Module pushdown_sort

Module pushdown_sort 

Source
Expand description

Sort Pushdown Optimization

This optimizer attempts to push sort requirements down through the execution plan tree to data sources that can natively handle them (e.g., by scanning files in reverse order).

§How it works

  1. Detects SortExec nodes in the plan
  2. Calls try_pushdown_sort() on the input to recursively push the sort requirement
  3. Each node type defines its own pushdown behavior:
    • Transparent nodes (CoalesceBatchesExec, RepartitionExec, etc.) delegate to their children and wrap the result
    • Data sources (DataSourceExec) check if they can optimize for the ordering
    • Blocking nodes return Unsupported to stop pushdown
  4. Based on the result:
    • Exact: Remove the Sort operator (data source guarantees perfect ordering)
    • Inexact: Keep Sort but use optimized input (enables early termination for TopK)
    • Unsupported: No change

§Capabilities

  • Sort elimination: when a data source’s natural ordering satisfies the request, return Exact and remove the SortExec entirely.

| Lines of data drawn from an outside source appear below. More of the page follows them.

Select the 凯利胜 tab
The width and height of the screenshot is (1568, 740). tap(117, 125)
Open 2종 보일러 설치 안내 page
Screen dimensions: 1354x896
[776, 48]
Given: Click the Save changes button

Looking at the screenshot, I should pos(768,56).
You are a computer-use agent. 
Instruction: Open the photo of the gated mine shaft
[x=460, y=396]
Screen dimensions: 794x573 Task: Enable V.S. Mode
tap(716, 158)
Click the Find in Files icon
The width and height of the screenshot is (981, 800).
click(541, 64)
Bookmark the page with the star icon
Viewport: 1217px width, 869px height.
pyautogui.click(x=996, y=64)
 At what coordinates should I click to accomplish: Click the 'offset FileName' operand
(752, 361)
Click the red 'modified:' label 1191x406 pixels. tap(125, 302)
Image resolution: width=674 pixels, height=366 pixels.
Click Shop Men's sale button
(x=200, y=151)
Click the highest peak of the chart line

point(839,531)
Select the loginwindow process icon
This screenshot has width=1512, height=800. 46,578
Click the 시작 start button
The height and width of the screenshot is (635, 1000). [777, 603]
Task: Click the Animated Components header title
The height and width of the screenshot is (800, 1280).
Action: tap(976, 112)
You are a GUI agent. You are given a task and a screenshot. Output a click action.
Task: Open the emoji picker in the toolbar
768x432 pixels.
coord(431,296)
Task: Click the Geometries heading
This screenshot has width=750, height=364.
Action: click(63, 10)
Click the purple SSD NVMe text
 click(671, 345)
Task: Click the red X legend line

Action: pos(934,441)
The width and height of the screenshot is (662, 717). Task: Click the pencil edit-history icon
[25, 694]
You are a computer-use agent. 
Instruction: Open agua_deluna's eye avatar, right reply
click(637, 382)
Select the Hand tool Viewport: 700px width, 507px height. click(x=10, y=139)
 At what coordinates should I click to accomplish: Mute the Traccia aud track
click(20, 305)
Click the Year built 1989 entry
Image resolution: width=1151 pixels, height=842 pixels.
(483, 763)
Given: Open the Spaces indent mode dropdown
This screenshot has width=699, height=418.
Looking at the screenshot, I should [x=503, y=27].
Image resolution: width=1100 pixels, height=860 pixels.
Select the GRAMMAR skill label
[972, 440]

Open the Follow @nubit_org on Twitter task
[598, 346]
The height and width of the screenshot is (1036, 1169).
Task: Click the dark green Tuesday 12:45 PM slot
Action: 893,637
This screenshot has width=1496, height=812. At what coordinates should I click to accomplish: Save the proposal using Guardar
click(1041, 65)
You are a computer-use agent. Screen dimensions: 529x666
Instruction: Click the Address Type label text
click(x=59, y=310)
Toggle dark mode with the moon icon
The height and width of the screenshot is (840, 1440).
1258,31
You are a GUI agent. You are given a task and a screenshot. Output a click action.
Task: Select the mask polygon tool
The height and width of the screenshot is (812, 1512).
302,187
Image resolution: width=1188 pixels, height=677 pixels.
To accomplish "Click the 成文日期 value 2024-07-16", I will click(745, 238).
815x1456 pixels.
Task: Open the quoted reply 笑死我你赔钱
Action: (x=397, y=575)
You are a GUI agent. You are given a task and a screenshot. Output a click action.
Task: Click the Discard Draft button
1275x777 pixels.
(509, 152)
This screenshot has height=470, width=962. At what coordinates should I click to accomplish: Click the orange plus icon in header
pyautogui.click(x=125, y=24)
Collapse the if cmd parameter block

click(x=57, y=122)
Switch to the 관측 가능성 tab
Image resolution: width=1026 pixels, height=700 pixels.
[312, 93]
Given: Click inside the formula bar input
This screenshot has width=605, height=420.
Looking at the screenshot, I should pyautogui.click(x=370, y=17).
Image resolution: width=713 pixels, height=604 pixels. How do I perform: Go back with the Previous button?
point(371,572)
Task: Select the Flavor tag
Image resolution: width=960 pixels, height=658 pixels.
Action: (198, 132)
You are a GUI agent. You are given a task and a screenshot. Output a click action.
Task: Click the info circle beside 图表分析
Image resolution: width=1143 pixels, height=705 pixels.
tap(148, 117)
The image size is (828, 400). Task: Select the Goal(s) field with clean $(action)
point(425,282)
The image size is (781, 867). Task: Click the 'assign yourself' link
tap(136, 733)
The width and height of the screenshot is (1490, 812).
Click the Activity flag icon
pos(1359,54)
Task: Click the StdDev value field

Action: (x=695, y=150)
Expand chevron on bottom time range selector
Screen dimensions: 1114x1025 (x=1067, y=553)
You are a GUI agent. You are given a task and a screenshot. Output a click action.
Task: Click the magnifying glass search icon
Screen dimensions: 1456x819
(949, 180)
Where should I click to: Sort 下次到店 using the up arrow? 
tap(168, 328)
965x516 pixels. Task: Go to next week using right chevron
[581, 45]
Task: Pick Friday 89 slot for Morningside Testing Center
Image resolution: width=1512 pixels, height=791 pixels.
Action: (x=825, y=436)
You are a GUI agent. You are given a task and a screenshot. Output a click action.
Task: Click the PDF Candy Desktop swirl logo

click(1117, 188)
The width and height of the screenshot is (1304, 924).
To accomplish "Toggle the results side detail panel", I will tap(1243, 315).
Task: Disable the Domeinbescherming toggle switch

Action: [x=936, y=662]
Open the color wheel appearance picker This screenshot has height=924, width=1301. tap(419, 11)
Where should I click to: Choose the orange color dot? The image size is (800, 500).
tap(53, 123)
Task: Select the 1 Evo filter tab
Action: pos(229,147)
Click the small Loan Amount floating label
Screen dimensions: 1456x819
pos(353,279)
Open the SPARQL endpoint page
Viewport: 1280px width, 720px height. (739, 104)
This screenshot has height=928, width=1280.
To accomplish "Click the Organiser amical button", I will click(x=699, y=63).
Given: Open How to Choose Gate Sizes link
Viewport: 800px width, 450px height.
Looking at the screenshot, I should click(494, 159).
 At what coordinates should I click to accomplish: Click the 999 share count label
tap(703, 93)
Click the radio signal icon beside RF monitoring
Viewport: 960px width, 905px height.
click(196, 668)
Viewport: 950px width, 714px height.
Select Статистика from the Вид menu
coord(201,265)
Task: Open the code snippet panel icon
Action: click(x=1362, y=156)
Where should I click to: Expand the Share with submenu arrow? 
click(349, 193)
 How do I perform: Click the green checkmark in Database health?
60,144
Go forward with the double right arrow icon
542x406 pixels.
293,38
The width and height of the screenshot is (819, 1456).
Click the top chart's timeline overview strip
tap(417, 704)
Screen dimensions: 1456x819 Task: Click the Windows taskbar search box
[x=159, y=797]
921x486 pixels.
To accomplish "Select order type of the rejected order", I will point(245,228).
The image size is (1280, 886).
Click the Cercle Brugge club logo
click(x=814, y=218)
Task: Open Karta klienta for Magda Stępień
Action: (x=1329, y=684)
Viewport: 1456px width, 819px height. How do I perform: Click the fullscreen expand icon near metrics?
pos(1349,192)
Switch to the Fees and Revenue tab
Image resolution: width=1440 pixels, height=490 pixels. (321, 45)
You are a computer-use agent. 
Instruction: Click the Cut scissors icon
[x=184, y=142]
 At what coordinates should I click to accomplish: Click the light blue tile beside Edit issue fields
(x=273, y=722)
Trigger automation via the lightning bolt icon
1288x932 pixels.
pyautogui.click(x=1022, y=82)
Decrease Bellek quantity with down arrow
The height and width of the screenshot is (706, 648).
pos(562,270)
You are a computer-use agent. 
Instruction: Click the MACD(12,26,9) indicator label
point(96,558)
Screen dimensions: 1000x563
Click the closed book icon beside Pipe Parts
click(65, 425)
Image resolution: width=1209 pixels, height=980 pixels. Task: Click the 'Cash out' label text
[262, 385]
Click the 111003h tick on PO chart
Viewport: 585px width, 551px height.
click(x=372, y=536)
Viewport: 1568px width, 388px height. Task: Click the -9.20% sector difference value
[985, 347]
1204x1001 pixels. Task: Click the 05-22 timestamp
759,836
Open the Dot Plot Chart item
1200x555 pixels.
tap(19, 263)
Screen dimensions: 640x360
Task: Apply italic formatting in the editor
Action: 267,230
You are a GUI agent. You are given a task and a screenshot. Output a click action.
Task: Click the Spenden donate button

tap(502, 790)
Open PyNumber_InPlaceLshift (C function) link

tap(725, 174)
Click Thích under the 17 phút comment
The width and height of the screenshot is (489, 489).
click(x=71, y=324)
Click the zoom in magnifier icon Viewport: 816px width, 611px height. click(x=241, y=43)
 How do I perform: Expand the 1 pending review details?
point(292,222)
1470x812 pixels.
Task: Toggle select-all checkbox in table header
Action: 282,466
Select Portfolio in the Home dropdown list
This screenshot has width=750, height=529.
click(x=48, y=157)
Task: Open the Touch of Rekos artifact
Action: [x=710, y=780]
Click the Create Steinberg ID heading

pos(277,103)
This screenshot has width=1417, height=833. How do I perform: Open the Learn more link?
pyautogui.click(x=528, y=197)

Preserves fetch (LIMIT) from the eliminated SortExec for early termination.
  • Statistics-based file sorting: sort files within each partition by min/max statistics. When files are non-overlapping but listed in wrong order (e.g., alphabetical order ≠ sort key order), this fixes the ordering and enables sort elimination. Works for both single-partition and multi-partition plans with multi-file groups.
  • Reverse scan optimization: when required sort is the reverse of the data source’s natural ordering, enable reverse scanning (reading row groups in reverse order)
  • Prefix matching: if data has ordering [A DESC, B ASC] and query needs [A DESC], the existing ordering satisfies the requirement (Exact). If the query needs [A ASC] (reverse of the prefix), a reverse scan is used (Inexact, SortExec retained)

Related issue: https://github.com/apache/datafusion/issues/17348

Structs§

PushdownSort
A PhysicalOptimizerRule that attempts to push down sort requirements to data sources.